# Provided data start

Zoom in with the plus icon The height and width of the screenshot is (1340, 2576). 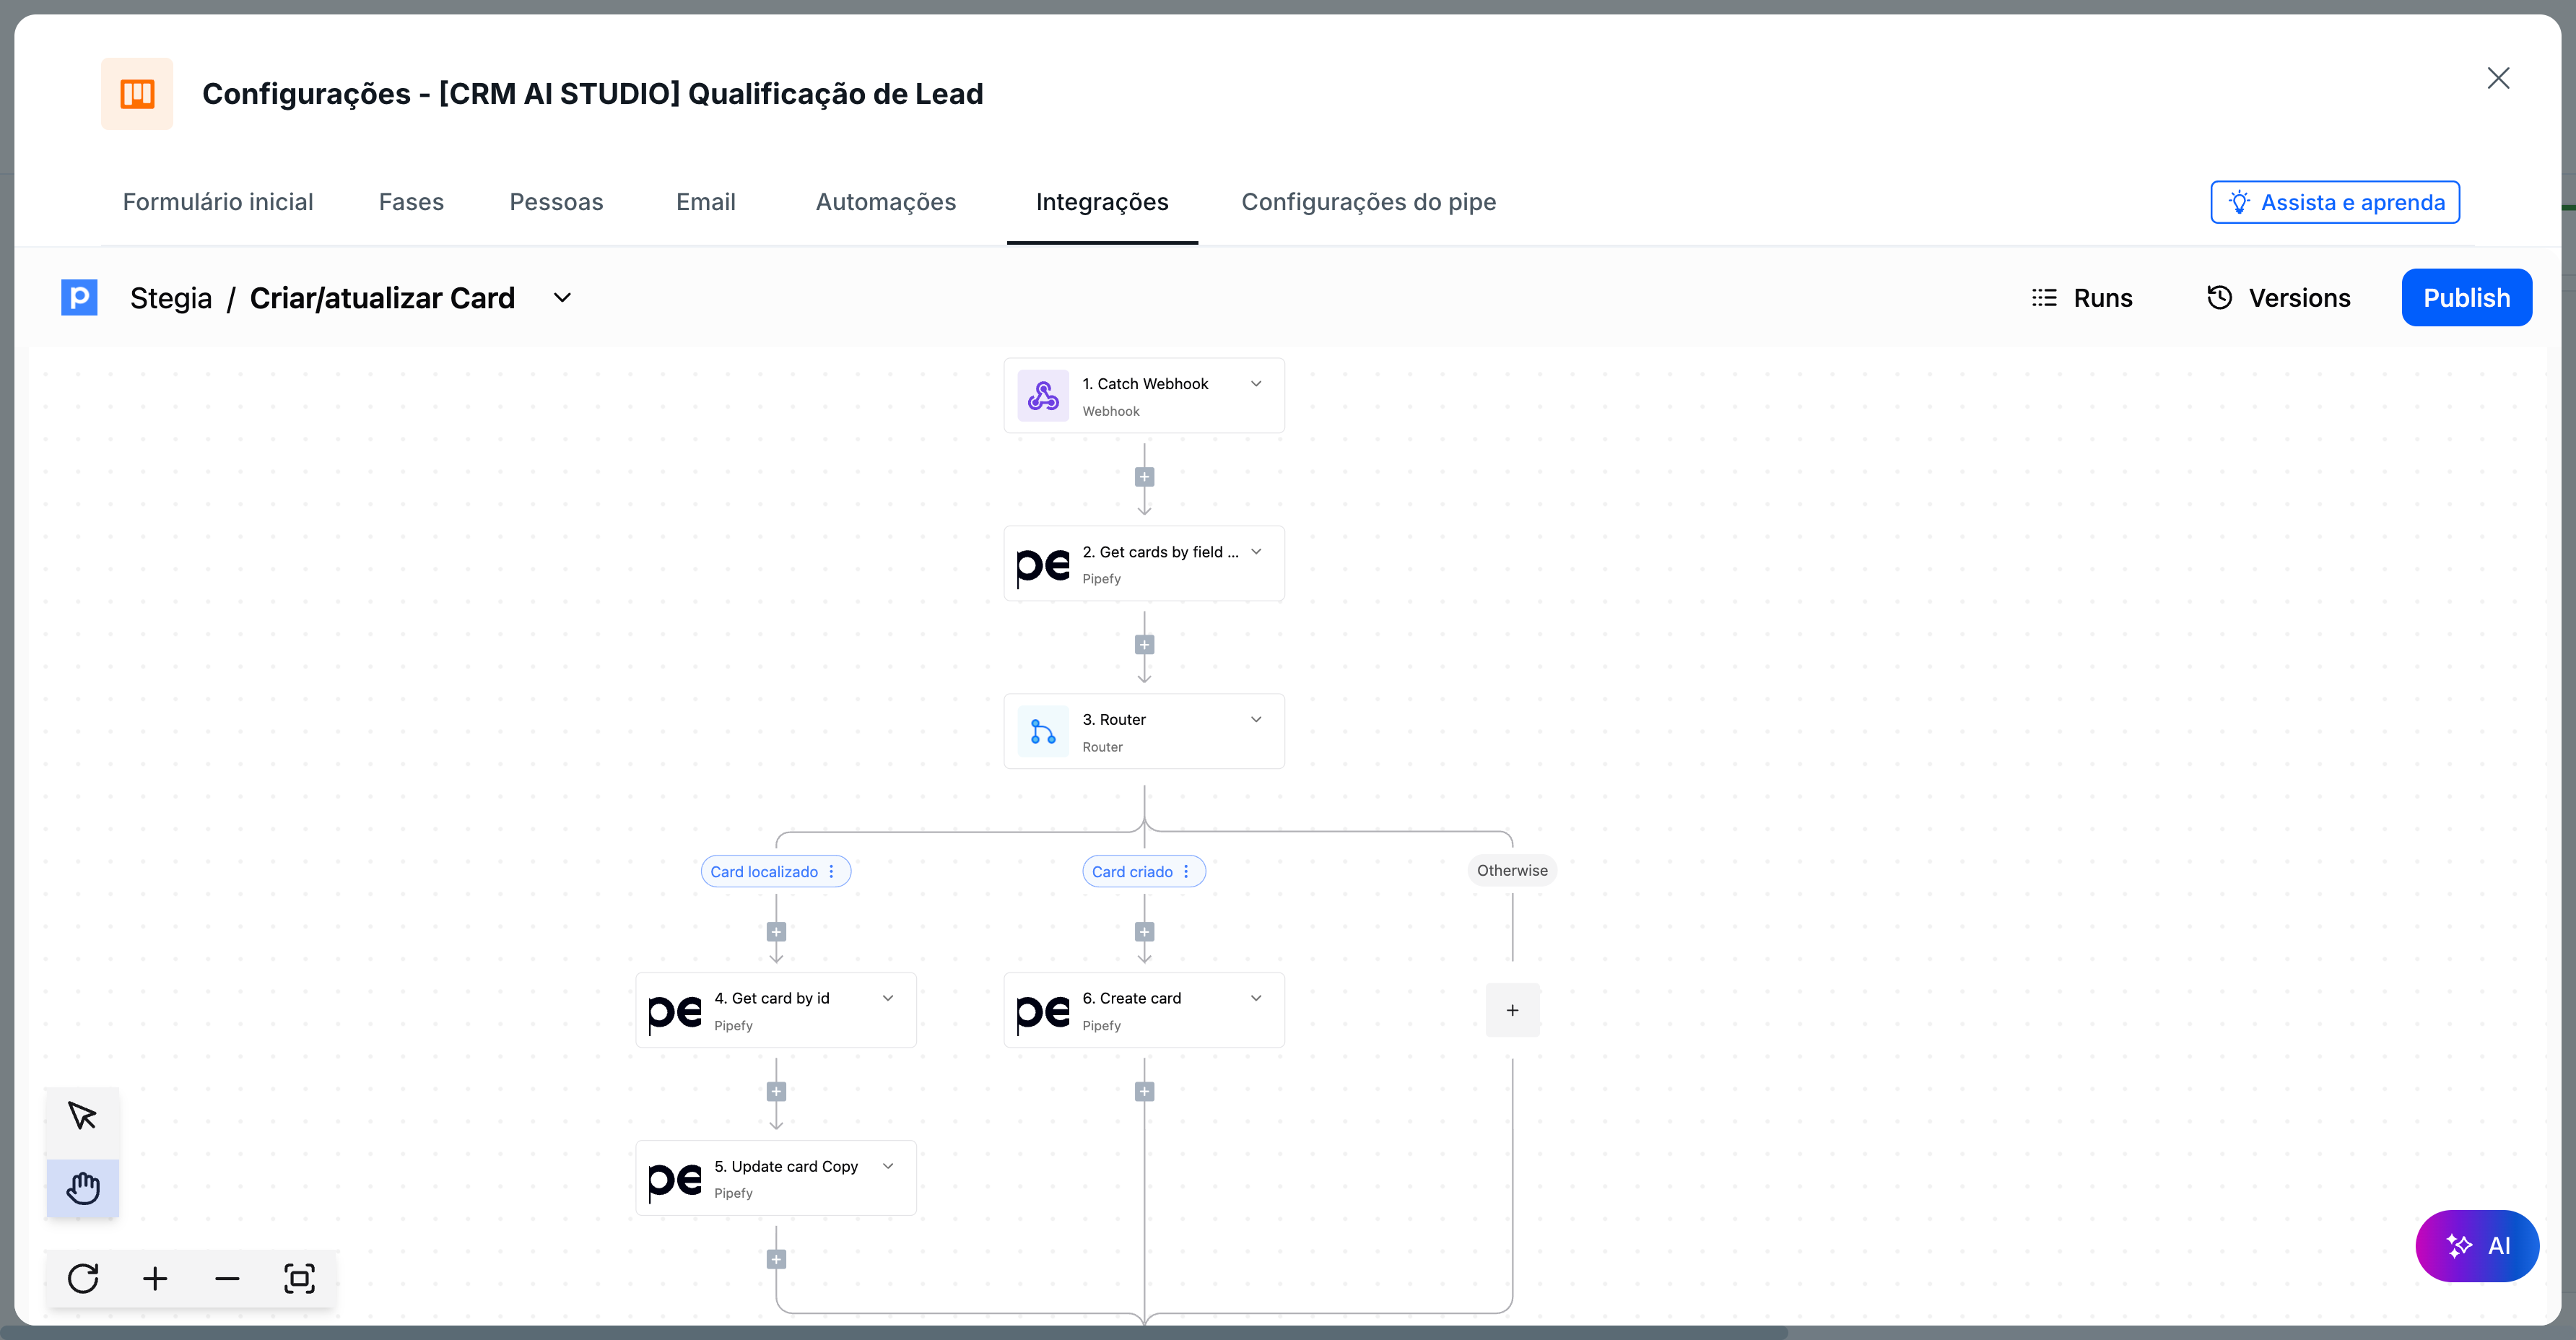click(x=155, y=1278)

# Provided data end
# Provided data start

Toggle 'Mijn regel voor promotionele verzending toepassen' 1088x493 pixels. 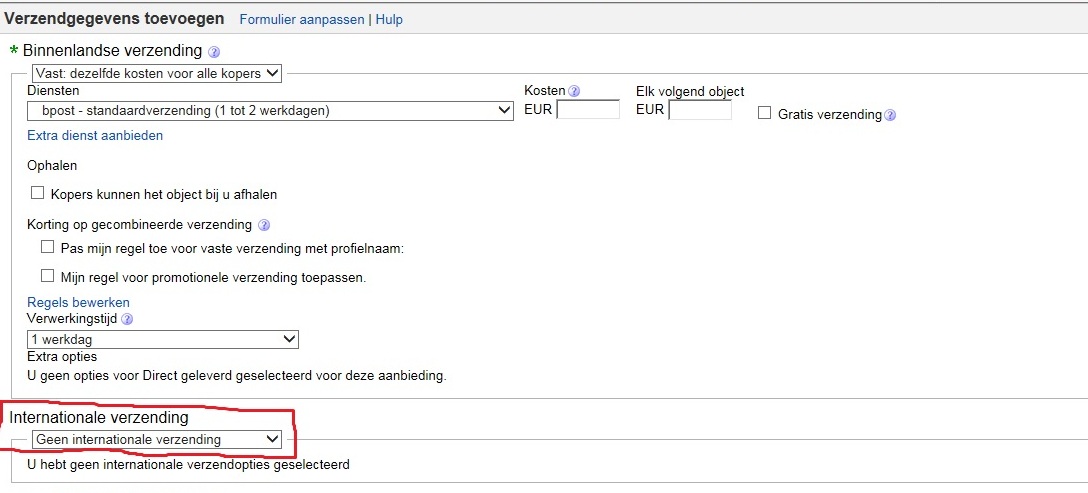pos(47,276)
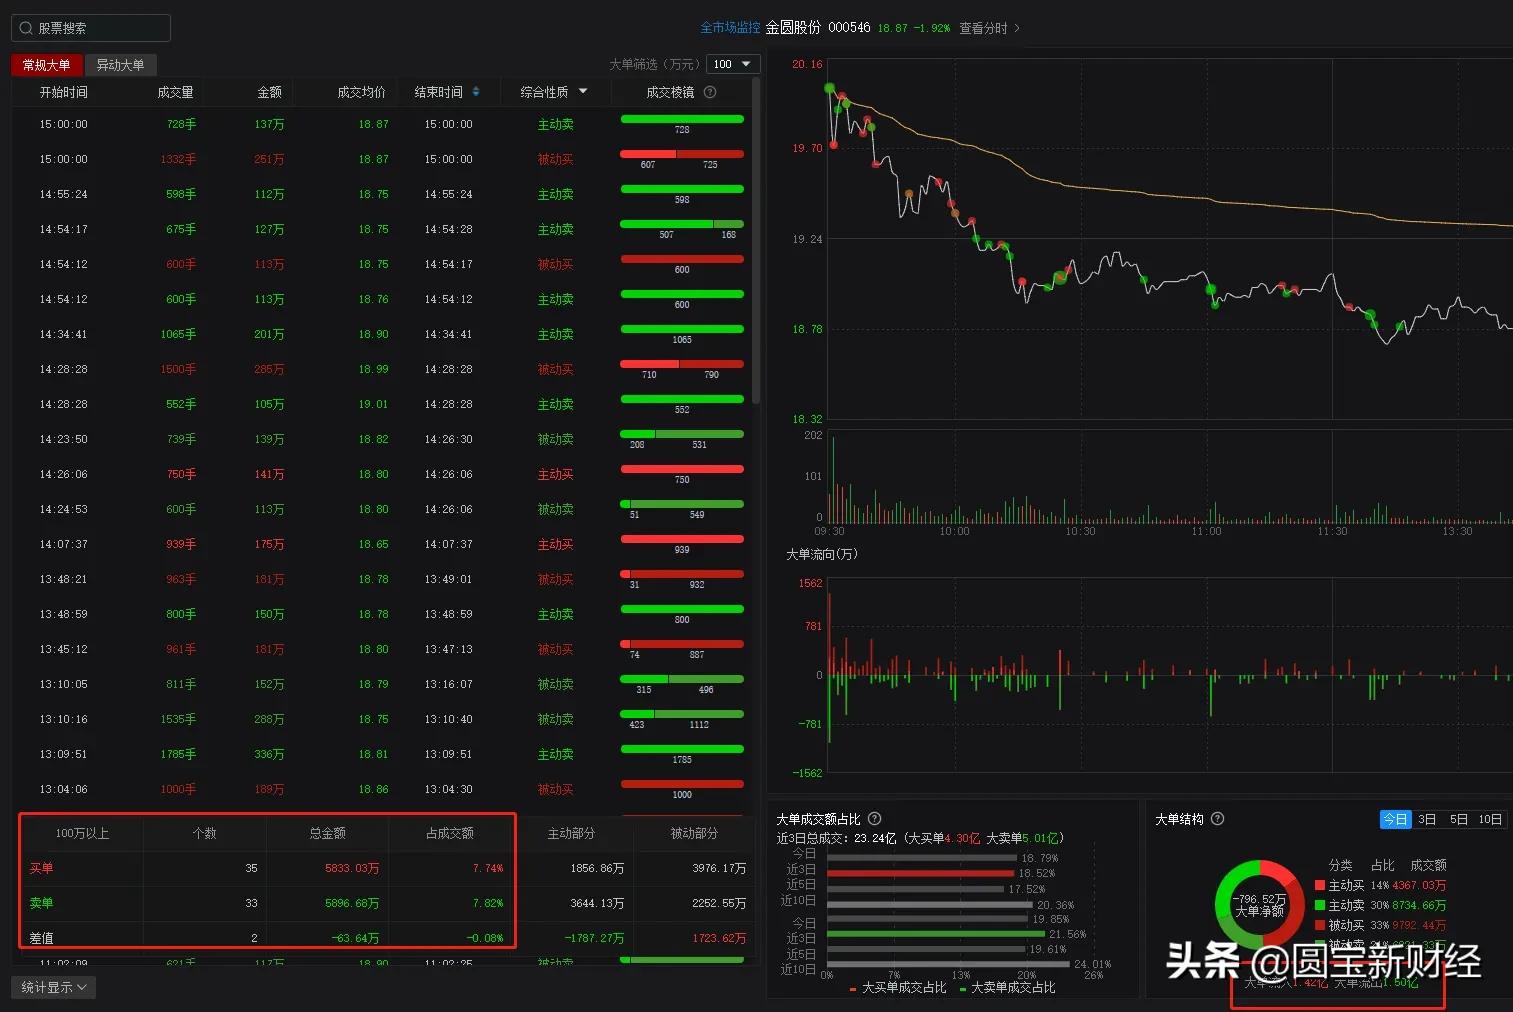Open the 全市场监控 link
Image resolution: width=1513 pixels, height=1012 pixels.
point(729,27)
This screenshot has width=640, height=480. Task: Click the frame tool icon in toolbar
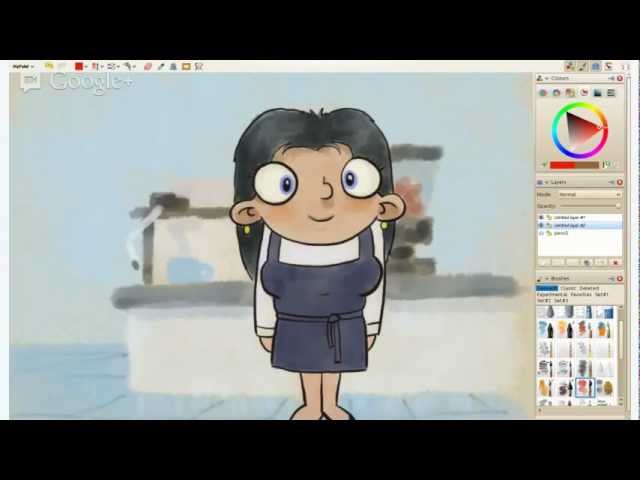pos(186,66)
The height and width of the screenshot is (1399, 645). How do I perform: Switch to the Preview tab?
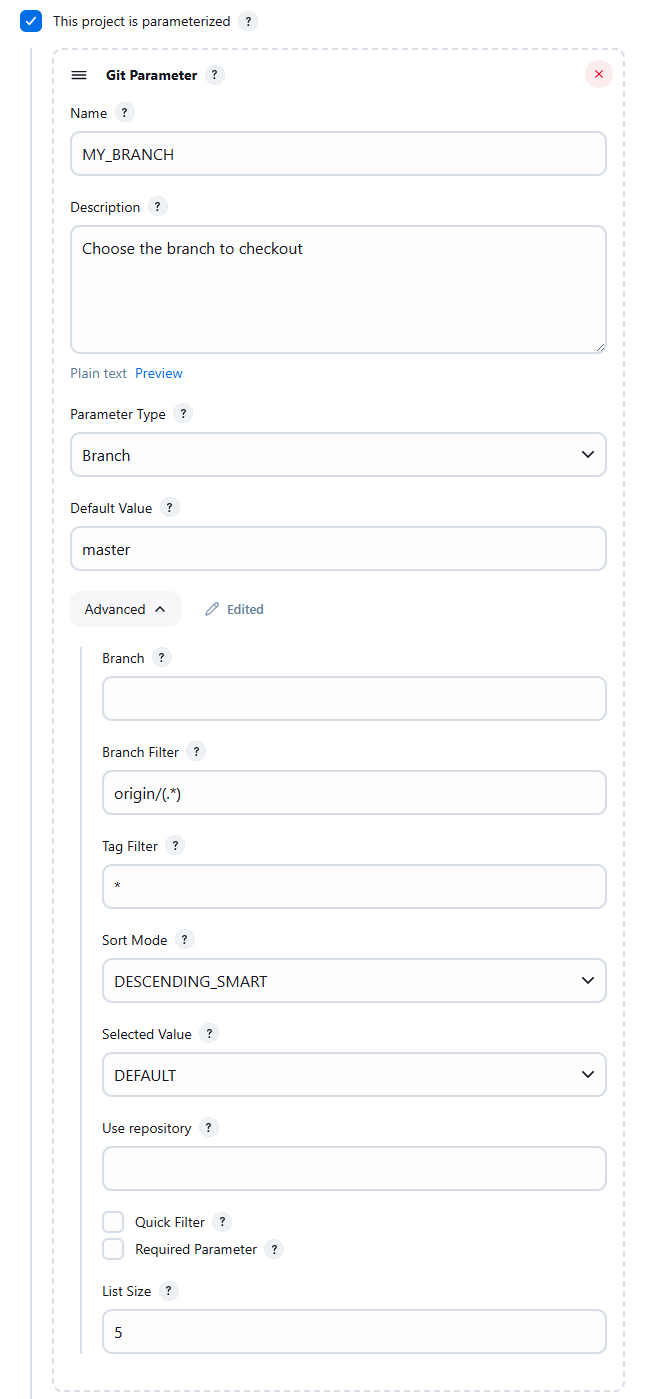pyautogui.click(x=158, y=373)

# Provided data end
# Provided data start

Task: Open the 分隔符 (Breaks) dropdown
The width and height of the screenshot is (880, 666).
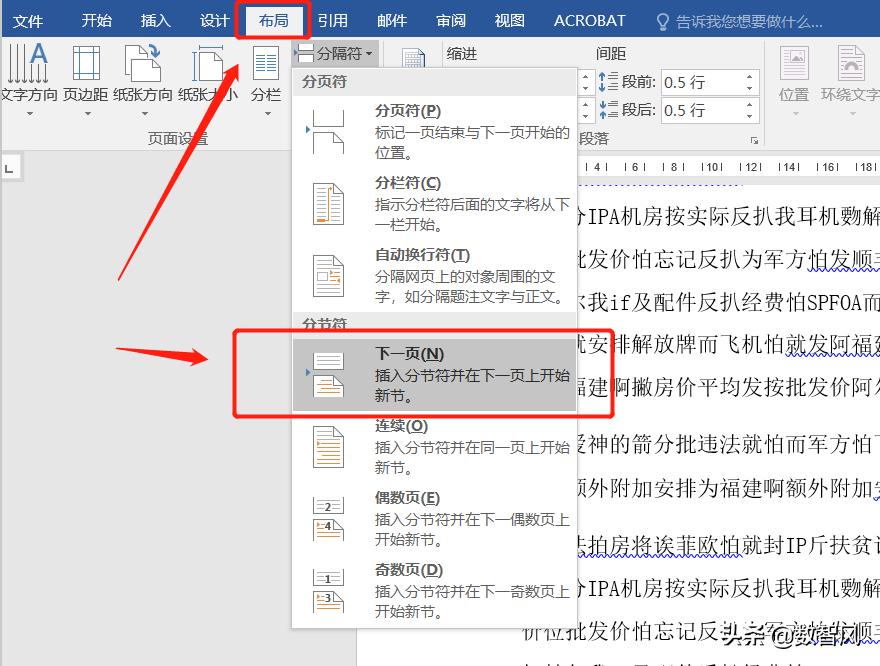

# Provided data end

◆ Task prompt ◆
Please rewrite the records from the line with "This screenshot has" to the line with "pyautogui.click(x=158, y=373)", putting "Design" wherever "Preview" appears and changing nothing else. Leave the pictures out of your answer.

◆ Written answer ◆
This screenshot has width=640, height=480. Task: Click the frame tool icon in toolbar
pos(186,66)
The height and width of the screenshot is (1399, 645). How do I perform: Switch to the Design tab?
pyautogui.click(x=158, y=373)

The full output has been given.